Forty minutes later, she was riding around in the passenger seat of a bulky black BMW, with a real estate agent named Brent, who was saying regretfully, ‘The recession’s hit everyone hard.’
But not Brent. Brent owned four agencies in the mid-north of South Australia, and the BMW was worth over a hundred grand.
She guessed boy wonder also owned a matching sedan for the pretty wife, maybe a boat, a Ducati, jet skis, home theatre, swimming pool, a paddock for the horses. And he wasn’t yet forty. Good-looking, in that adolescent way of men who’ve never been obliged to struggle. He drove his BMW as if he wanted to run small Korean cars off the road. The aftershave was classy but overdone. Grace could scarcely breathe. The aircon ruffled the wispy hem of her skirt and drew his gaze from the road.
‘At least interest rates are down,’ Grace said.

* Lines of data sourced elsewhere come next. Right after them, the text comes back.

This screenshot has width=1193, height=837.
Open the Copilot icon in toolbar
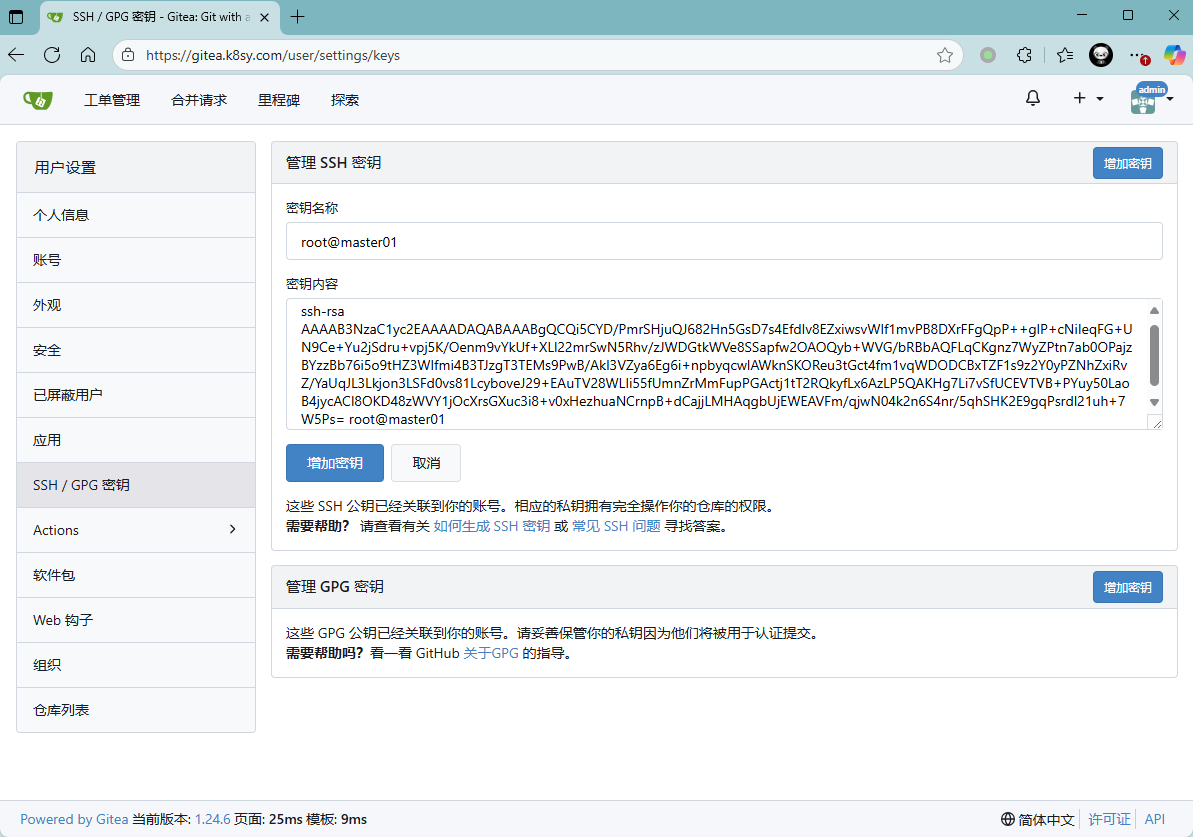pos(1174,55)
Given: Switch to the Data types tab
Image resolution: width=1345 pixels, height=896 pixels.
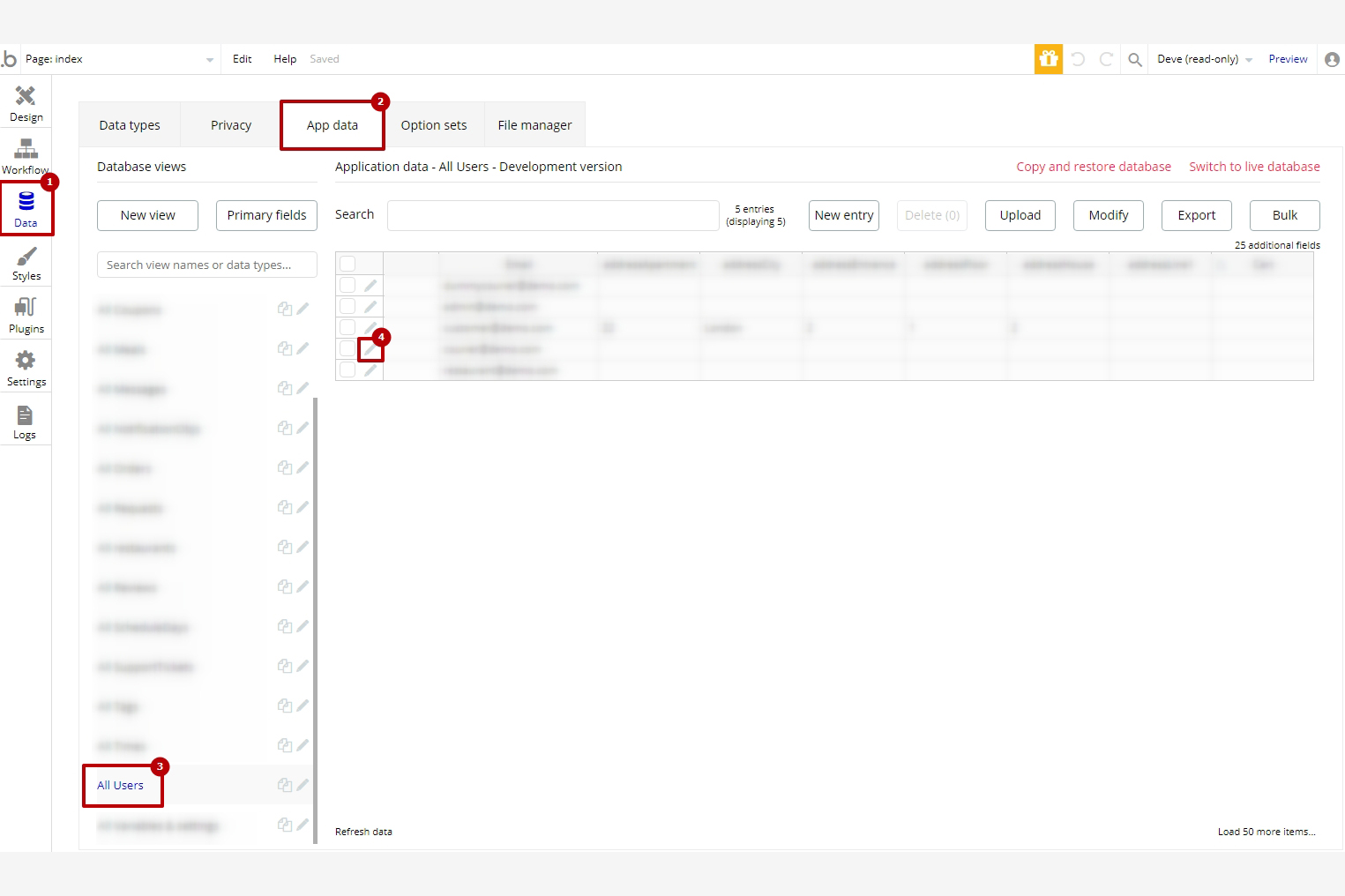Looking at the screenshot, I should coord(130,125).
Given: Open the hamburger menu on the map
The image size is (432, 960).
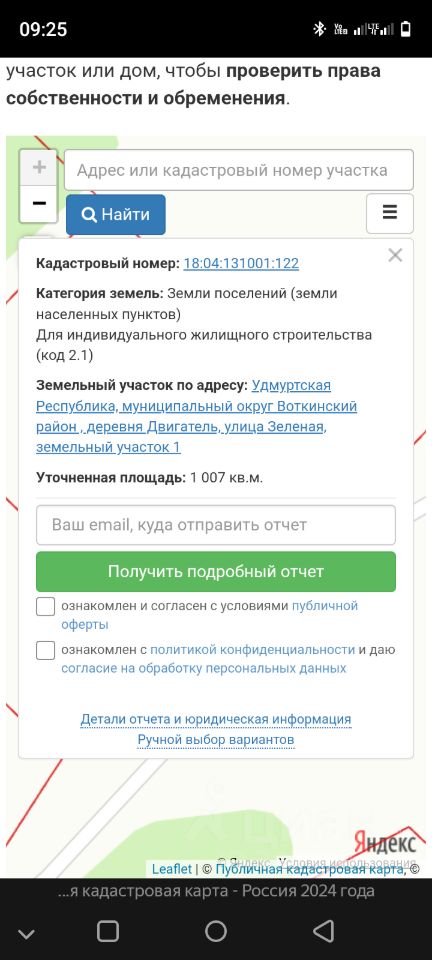Looking at the screenshot, I should (390, 213).
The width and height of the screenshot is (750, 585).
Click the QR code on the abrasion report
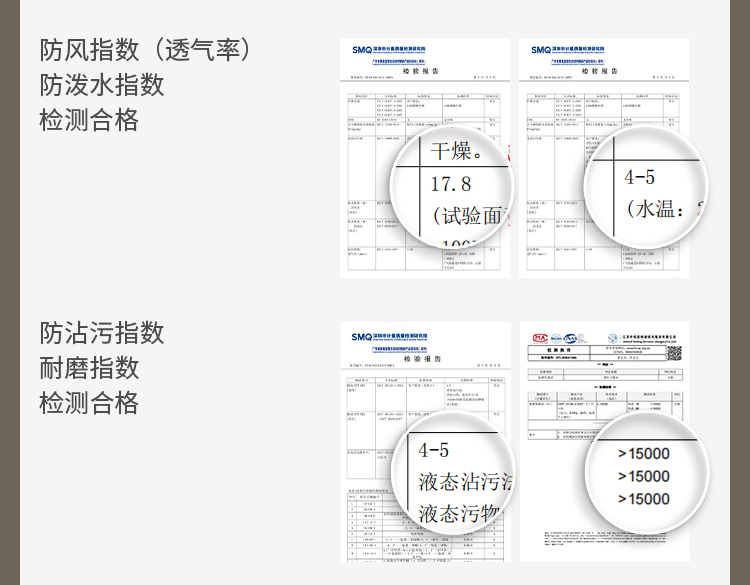click(673, 353)
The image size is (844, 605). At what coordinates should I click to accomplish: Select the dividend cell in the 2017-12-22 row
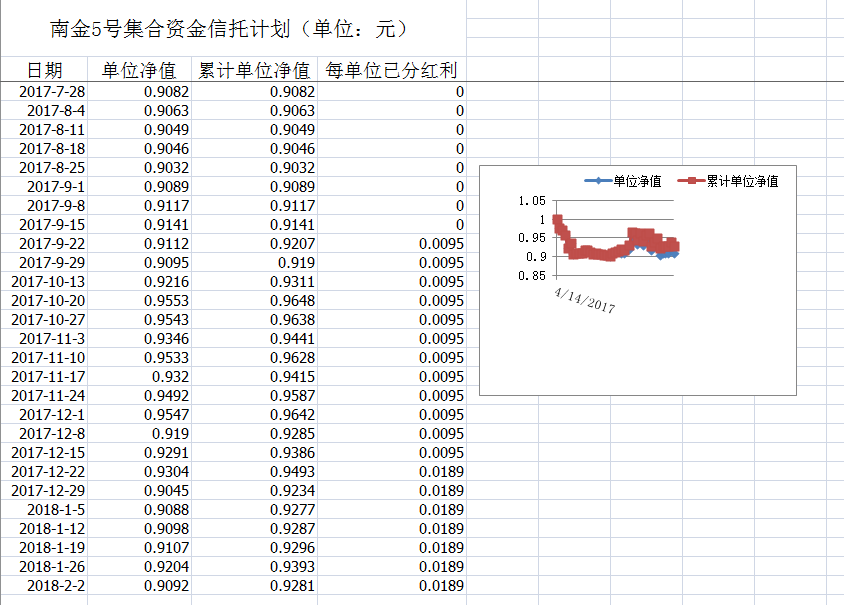(440, 472)
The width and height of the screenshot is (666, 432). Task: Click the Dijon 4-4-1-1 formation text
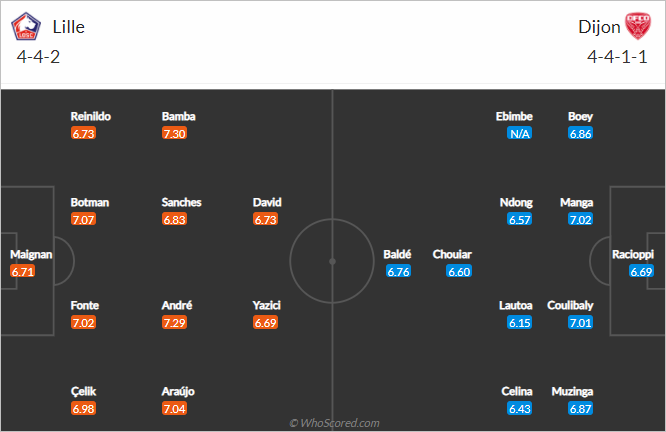point(617,56)
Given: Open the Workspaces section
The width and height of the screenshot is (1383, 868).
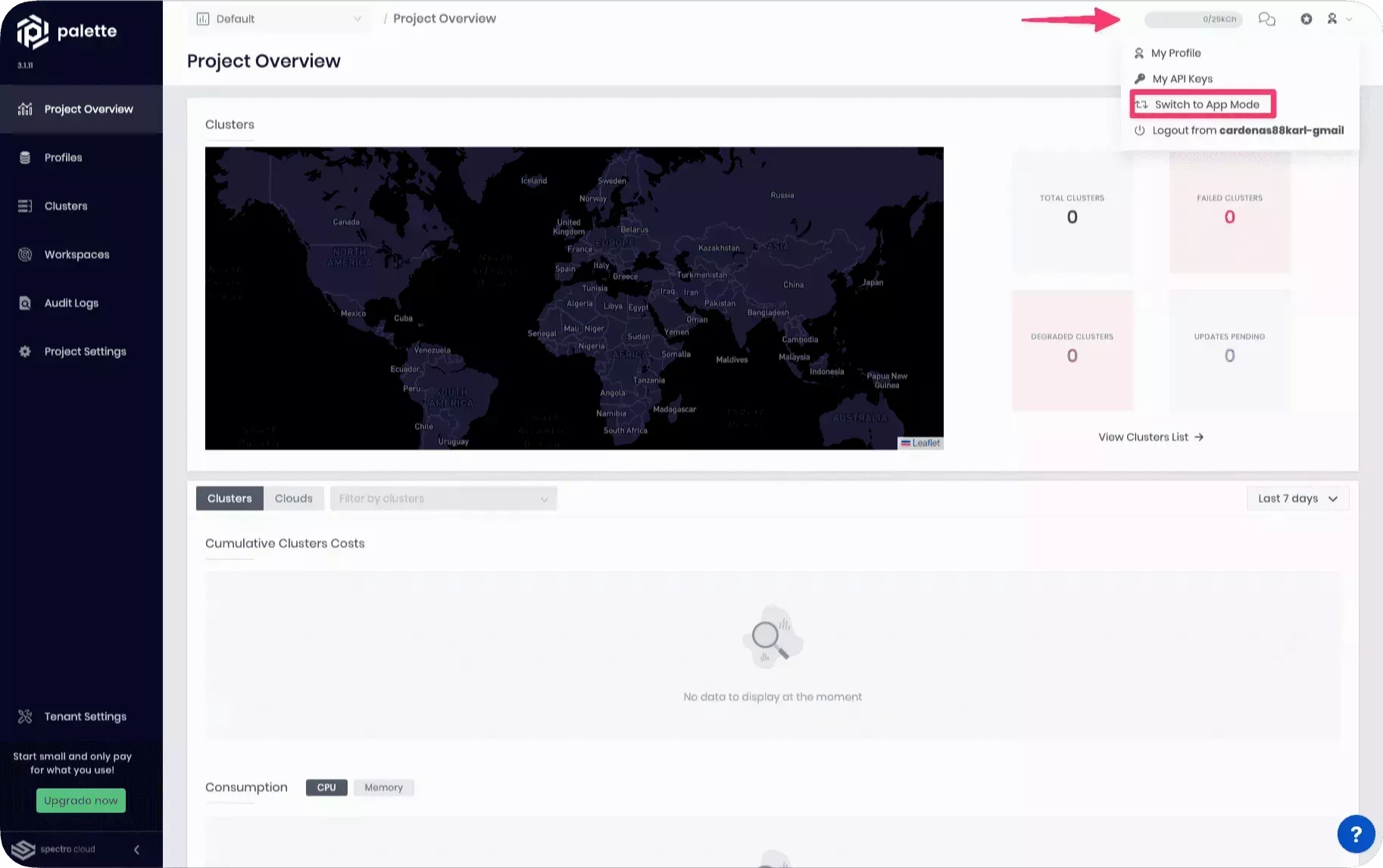Looking at the screenshot, I should click(x=76, y=254).
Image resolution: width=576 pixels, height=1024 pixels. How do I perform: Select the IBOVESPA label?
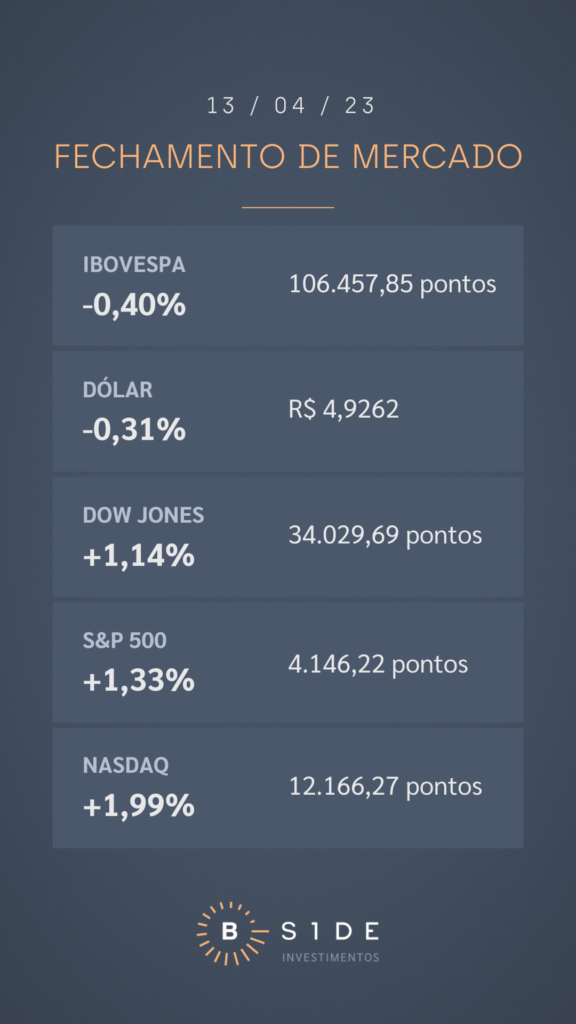pos(134,264)
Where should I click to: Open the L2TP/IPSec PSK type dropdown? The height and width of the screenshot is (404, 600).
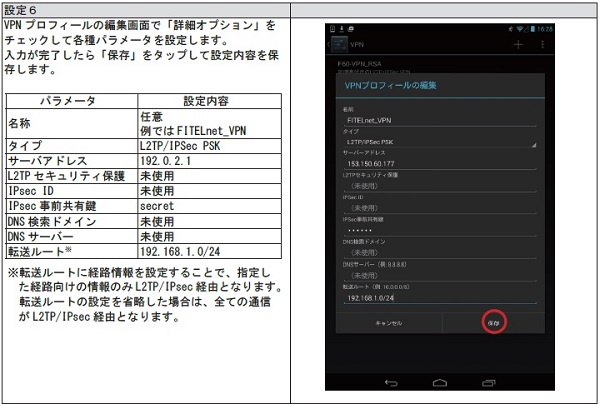(x=438, y=142)
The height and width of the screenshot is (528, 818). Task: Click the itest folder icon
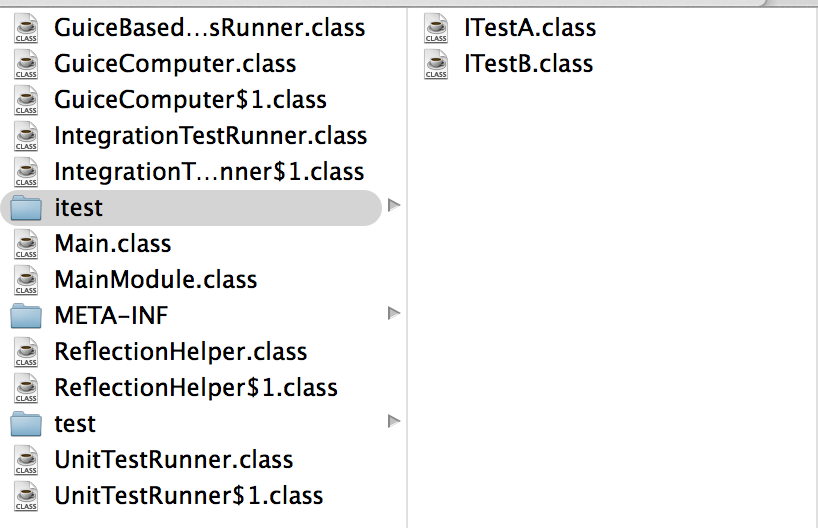[x=26, y=208]
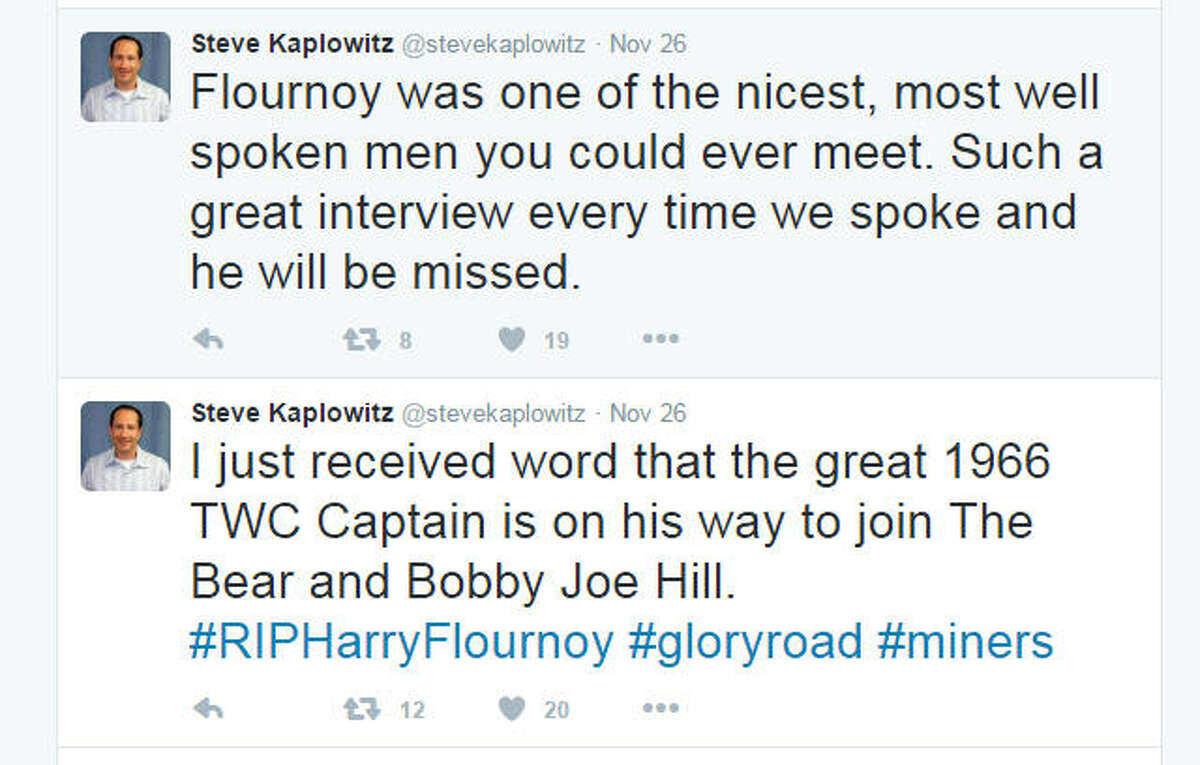Image resolution: width=1200 pixels, height=765 pixels.
Task: Reply to the "Flournoy was one of the nicest" tweet
Action: 207,340
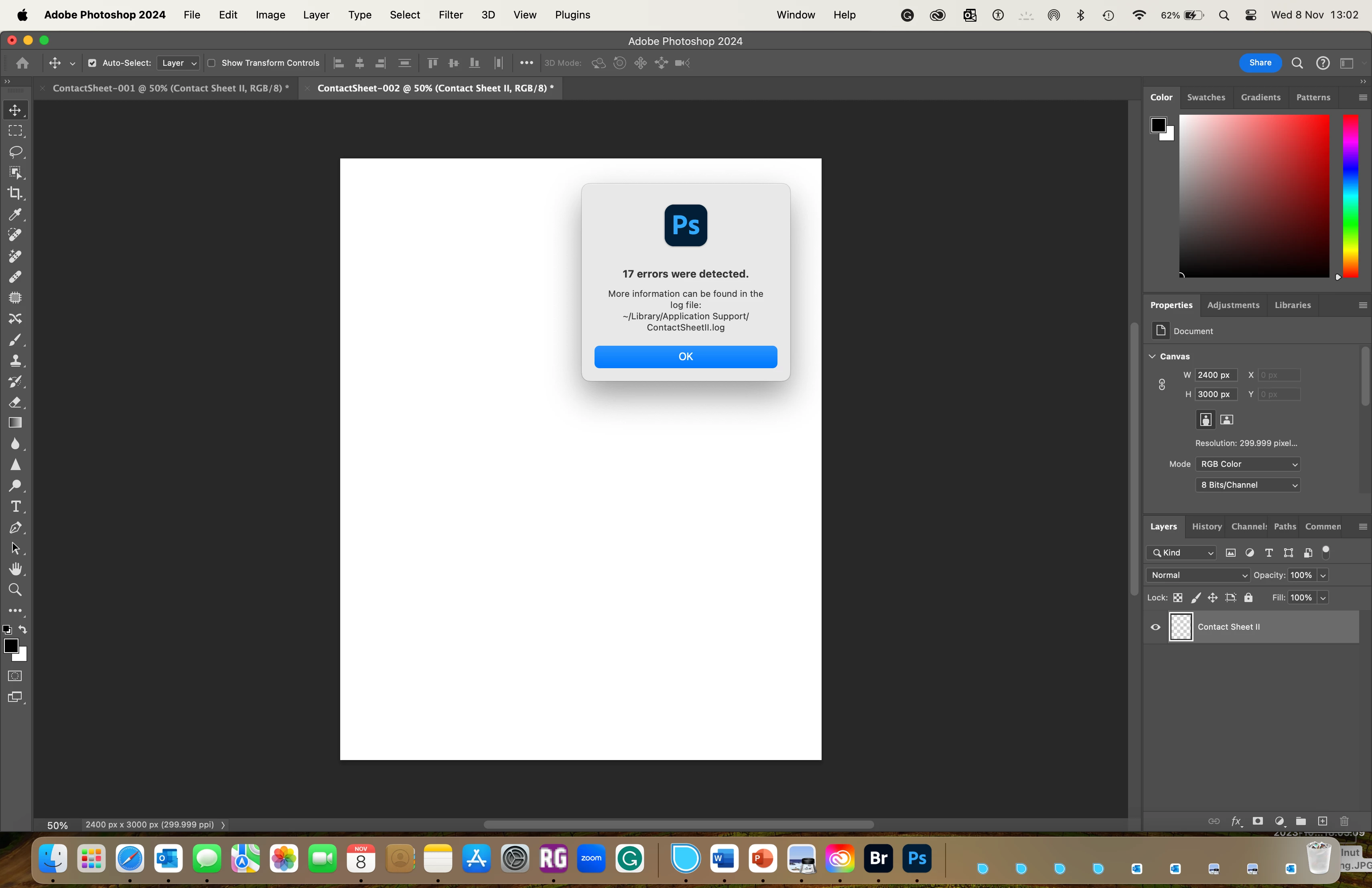Hide the Contact Sheet II layer

1155,627
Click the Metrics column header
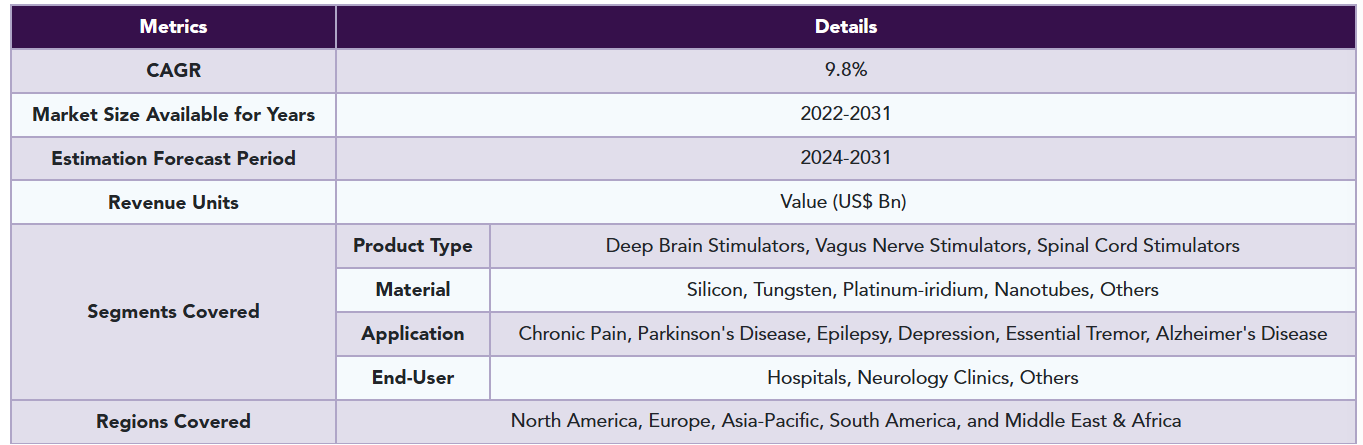Image resolution: width=1363 pixels, height=445 pixels. click(173, 27)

He ignored her. In his Clare office, thirty minutes earlier, he’d been led to understand that she had money and wanted to buy a secluded rural property, one or two hectares. That had got his juices going: Brent had five such properties on his books.
Now, as they drove, she saw doubts creep in. He wasn’t a man skilled at hiding his thoughts. ‘A lot of city folk head up this way,’ he said carefully, ‘and after they’ve sunk their savings into wineries, bed-and-breakfast joints, alpacas, Christmas tree farms, lavender, roses, back road bistros, you name it, along comes the recession and they go belly-up.’ He paused. ‘Or they can’t afford to run two places, have to offload the country weekender.’